The contamination rates for CSPs prepared within International Organization for Standardization (ISO) Class 5 hospital environments while employing proper aseptic technique have been shown to be less than 2.2 contaminated preparations per 1 million total preparations.3 Previous researchers have expressed concern regarding the reliability of this risk level and sensitivity of media-fill challenge testing.4 Media-fill challenge testing of compounding personnel can only prove personnel have the ability to compound one or more sterile preparations at a specific point in time. Statistically speaking, ISO recommends that at least 3000 products be compounded to detect with 95% confidence a contamination rate of 0.1% (1:1000), the minimum sterility goal for aseptic compounding.3 Within hospital pharmacies, the total number of sterile preparations compounded by a single technician daily and the media-fill challenge testing systems employed to validate aseptic technique fall well below the recommended value. While all compounding personnel who fail a media-fill challenge test must be reinstructed and reevaluated, a 0% failure rate for human operators does not represent a realistic and consistently reproducible goal.4 In addition, it might put a false sense of safety that overall technique is appropriate when media-fill tests are negative.

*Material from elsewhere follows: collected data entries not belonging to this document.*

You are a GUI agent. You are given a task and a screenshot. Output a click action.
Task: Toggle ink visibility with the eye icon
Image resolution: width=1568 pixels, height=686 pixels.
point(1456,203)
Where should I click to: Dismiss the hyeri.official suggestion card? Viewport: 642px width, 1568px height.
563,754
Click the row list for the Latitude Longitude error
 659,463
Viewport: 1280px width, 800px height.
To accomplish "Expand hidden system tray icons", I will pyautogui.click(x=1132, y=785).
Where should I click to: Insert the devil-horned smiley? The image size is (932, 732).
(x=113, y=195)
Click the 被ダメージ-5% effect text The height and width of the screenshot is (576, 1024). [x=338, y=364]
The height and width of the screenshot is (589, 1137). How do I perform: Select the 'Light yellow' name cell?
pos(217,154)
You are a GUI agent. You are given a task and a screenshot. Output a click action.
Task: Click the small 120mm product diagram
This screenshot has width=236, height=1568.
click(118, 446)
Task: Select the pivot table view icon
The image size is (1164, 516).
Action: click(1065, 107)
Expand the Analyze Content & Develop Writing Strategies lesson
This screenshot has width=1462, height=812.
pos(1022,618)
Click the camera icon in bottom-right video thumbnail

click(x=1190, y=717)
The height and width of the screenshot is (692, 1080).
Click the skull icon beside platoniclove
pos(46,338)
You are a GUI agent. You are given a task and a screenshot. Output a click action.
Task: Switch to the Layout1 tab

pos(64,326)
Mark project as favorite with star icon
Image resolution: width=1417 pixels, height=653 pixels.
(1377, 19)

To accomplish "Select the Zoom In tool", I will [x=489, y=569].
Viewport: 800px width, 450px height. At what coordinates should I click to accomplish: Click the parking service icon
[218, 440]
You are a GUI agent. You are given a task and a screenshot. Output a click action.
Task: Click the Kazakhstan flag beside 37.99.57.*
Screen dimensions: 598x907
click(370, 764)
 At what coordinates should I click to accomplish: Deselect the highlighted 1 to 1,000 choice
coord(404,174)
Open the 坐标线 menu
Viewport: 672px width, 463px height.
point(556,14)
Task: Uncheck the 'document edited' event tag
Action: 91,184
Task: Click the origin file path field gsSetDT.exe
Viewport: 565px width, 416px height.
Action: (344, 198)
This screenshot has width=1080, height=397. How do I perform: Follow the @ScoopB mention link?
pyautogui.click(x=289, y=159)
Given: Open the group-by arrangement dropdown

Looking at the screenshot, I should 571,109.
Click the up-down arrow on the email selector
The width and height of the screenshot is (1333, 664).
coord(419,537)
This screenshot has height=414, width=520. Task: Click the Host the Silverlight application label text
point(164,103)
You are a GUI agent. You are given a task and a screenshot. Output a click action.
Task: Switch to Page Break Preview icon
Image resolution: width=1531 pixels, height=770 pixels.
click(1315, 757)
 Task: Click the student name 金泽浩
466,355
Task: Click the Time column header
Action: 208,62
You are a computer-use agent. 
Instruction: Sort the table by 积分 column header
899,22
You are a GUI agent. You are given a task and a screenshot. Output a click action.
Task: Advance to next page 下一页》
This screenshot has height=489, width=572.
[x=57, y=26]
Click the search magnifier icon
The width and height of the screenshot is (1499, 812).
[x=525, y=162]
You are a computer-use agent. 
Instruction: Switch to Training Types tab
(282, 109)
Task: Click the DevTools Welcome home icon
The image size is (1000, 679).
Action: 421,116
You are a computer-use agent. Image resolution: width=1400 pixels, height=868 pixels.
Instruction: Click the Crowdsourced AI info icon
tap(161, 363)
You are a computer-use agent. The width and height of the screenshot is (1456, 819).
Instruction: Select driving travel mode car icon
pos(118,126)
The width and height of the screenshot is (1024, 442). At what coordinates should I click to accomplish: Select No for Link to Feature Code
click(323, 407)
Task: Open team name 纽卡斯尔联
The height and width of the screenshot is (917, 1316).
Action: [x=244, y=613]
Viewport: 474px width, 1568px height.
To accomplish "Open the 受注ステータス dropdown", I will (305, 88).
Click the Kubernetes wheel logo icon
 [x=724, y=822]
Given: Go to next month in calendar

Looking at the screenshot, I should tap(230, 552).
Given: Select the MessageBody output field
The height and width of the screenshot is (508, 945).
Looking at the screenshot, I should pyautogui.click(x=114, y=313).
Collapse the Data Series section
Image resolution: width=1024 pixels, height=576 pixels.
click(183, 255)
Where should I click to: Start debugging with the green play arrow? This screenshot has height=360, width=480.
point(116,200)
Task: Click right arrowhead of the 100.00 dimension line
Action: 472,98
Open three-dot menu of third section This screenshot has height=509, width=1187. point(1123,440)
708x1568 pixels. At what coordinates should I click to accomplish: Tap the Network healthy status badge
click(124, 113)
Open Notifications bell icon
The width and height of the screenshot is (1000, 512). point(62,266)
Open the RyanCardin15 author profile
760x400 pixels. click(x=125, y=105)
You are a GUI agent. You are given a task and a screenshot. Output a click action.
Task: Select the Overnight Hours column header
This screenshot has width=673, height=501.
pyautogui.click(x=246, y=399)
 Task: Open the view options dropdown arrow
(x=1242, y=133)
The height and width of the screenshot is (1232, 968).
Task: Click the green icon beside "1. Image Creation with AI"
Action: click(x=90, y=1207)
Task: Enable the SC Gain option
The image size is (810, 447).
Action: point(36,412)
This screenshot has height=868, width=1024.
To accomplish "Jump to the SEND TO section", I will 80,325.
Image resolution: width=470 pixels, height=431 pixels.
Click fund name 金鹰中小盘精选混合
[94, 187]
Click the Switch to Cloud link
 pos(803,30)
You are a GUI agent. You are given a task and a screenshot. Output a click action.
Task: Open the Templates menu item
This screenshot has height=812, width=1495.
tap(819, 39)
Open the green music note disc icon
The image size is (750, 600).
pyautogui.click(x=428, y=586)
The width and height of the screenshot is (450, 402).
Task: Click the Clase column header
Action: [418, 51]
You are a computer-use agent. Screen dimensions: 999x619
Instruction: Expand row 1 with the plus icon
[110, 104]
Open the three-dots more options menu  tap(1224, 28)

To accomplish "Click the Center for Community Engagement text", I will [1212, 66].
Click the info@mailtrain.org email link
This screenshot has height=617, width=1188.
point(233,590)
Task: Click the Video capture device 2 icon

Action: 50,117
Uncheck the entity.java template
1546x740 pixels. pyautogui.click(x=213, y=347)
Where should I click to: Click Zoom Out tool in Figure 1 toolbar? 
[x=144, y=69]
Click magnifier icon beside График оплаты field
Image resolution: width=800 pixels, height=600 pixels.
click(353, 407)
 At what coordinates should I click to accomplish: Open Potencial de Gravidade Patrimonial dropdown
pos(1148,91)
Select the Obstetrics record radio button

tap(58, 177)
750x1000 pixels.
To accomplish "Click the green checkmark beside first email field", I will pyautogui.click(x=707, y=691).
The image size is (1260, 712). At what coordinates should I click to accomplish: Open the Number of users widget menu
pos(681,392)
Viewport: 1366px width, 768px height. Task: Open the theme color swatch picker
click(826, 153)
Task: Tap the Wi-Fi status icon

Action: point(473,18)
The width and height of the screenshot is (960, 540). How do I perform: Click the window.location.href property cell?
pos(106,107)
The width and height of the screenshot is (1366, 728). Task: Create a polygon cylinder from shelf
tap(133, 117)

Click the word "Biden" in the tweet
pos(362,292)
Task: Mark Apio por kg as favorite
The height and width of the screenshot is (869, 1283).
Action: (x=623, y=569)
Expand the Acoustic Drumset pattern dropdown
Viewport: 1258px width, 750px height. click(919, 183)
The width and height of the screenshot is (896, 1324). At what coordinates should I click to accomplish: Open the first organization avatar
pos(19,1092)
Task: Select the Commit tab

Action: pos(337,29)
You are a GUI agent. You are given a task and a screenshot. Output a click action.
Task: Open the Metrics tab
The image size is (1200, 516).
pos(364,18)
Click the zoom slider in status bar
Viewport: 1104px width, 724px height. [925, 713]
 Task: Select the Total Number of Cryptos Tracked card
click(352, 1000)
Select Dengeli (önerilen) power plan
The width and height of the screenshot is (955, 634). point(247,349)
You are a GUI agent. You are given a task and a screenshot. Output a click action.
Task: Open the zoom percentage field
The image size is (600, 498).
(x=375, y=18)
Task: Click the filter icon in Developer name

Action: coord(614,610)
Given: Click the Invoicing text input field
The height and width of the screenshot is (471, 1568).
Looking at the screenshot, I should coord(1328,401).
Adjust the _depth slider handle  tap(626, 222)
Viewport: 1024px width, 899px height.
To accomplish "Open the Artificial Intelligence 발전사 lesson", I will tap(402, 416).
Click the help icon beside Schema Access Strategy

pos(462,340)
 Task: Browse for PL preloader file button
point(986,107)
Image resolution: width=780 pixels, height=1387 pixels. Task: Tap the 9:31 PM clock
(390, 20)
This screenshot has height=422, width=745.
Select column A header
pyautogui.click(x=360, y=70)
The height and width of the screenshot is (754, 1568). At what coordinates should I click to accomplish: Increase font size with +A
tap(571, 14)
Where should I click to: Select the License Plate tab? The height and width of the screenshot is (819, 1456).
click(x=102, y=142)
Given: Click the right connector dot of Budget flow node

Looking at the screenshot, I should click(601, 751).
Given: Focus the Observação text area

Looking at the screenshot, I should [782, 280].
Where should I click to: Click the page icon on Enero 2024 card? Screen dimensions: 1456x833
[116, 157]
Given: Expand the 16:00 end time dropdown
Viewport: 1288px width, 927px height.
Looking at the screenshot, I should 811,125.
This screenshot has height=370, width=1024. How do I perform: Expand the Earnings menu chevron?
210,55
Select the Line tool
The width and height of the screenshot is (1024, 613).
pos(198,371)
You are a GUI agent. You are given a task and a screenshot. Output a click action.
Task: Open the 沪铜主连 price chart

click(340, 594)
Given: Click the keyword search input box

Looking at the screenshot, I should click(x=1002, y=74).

Of further concern is the improbable, yet commonly reproducible incidence of absolutely no contamination when media-fill challenge tests are performed within an ISO Class 5 environment.3,5

Using a method similar to the testing method utilized in this study, Stucki et al evaluated the role that high-risk manipulations of aseptic technique play in compromising sterility.6 Their findings revealed that high-risk manipulations only conferred contamination when the manipulations took place outside of an ISO Class 5 horizontal laminar-airflow hood in an ISO Class 6 clean room environment, and the manipulations producing the most contaminated CSPs were due to contact between the sterile hub of the syringe and either an unsterile object or ungloved fingers.6 Stucki et al found that 6% of CSPs prepared in the operating room and 16% of CSPs prepared on a hospital ward conferred contamination versus no contaminated preparations in a hospital cleanroom.6 However, holding all other aspects of the preparation constant, when septa of media-fill challenge vials were intentionally contaminated with a microbe sensitive to alcohol disinfection and commonly found on dry skin, only the products prepared using inappropriate aseptic technique yielded contamination at a rate of 2.3%. All of the preparations, both those employing appropriate and inappropriate aseptic technique, were prepared in an environment without a HEPA filter but with low air microbial contamination.3 In direct contrast to these findings, Trissel and colleagues demonstrated higher rates of contamination for CSPs prepared within a cleanroom (5.2%) than those prepared in a non–cleanroom environment (<0.1%) through 2 independent studies.5,7,8

In addition, it has been determined that contamination rates of untrained and inexperienced compounding operators can be up to 6.9% higher than their respective properly trained and experienced operators.9 These findings illustrate that end-product contamination has more to do with aseptic technique accuracy and competency than with engineering controls providing even more of a basis for use of an accountable and accurate sterility test.

Institutional Practice

Our institution compounds all sterile products, nonhazardous and hazardous, in accordance with USP <797> standards. Hazardous drugs are compounded within a biological safety cabinet (BSC) with air quality of ISO Class 5 located within an ISO Class 7 cleanroom environment. Sterile compounding training lasting from 6 to 8 weeks is provided to all pharmacy technicians responsible for preparing nonhazardous and hazardous CSPs. The training program consists of didactic training, audiovisual instructional training, computer-based learning, and practical training targeted toward aseptic technique, cleaning, and disinfecting compounding areas, hand cleansing, and garbing technique. On completion of the training program, technicians must demonstrate competency in all of the aforementioned tasks through written and practical exams utilizing media-fill kits under the mandated engineering controls and PPE recommendations. Thereafter, media-fill testing is assessed at least annually to ensure the sterility of the low- to medium-risk preparations our institution is responsible for compounding.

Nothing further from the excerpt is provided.